There is a load-bearing implementation detail here. If you dispatch N Agent tool calls across separate assistant messages, they serialize. If you emit all N in a single message, they run concurrently. I probed this on 2026-04-17 with three native Claude Code sub-agents. The parallel case ran in 14.87 seconds. The serial case took 43.8 seconds. The three-times speedup is structural at the harness layer. You do not get it by asking nicely.
When to reach for it. Research queries with independent sub-questions. Multi-dimension audits where each dimension has its own rubric. Content generation across separable topics. Anthropic's research system pairs a Lead Researcher Agent (Opus 4) with 3 to 5 parallel Sonnet 4 subagents, a configuration from the June 2025 post that may have evolved with newer models. The post attributes "up to 90% for complex queries" in research-time reduction to parallel tool calling across those subagents. That gain is the payoff you are buying with the token multiplier.
When to avoid it. Tasks with shared state. Sequential dependencies. Strict determinism requirements. Agent Teams' own docs call out sequential tasks, same-file edits, and heavy inter-agent dependencies as the anti-cases.
How it fails. Fan-out without fine-grained decomposition. The Anthropic C compiler post documents the clearest example. Their first attempt gave all 16 parallel agents the same monolithic task: compile the Linux kernel. Every agent converged on the same bottleneck. Parallelism added zero value. The fix was not more agents. It was finer decomposition using a GCC oracle as the test harness. The lesson generalizes. Fan-out is a quality-of-decomposition test, not a quality-of-coordination test.

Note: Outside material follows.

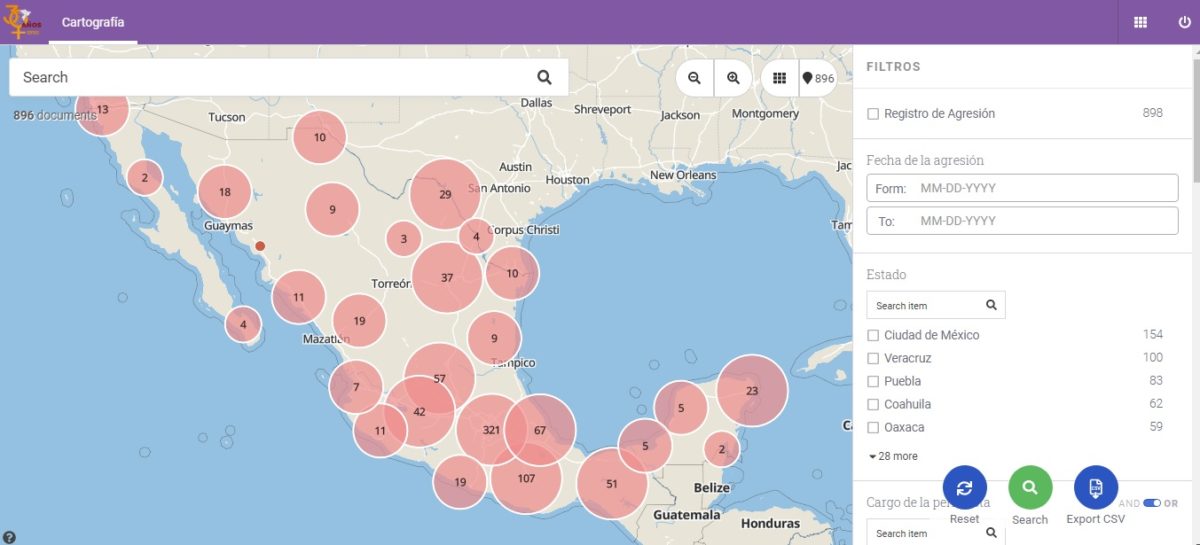Click the green Search button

If you want to see this pattern running today, the five foundational API patterns post covers the tool-use and structured-output primitives that make fan-out reliable. Without typed tool contracts, sub-agents drift.
Pattern 2: Sequential Review Chains
Sequential review chains pass a produced artifact from one sub-agent to a second. The reviewer has a different framing and different tool access. The reviewed output returns to the parent for integration. The simplest shape is a single-pass review: produce, review once, ship. The iterative shape loops review and revise until a quality signal clears. Anthropic calls the iterative shape the Evaluator-Optimizer pattern. Microsoft Azure calls it the maker-checker loop. The two shapes look similar and fail differently, so name both before using either.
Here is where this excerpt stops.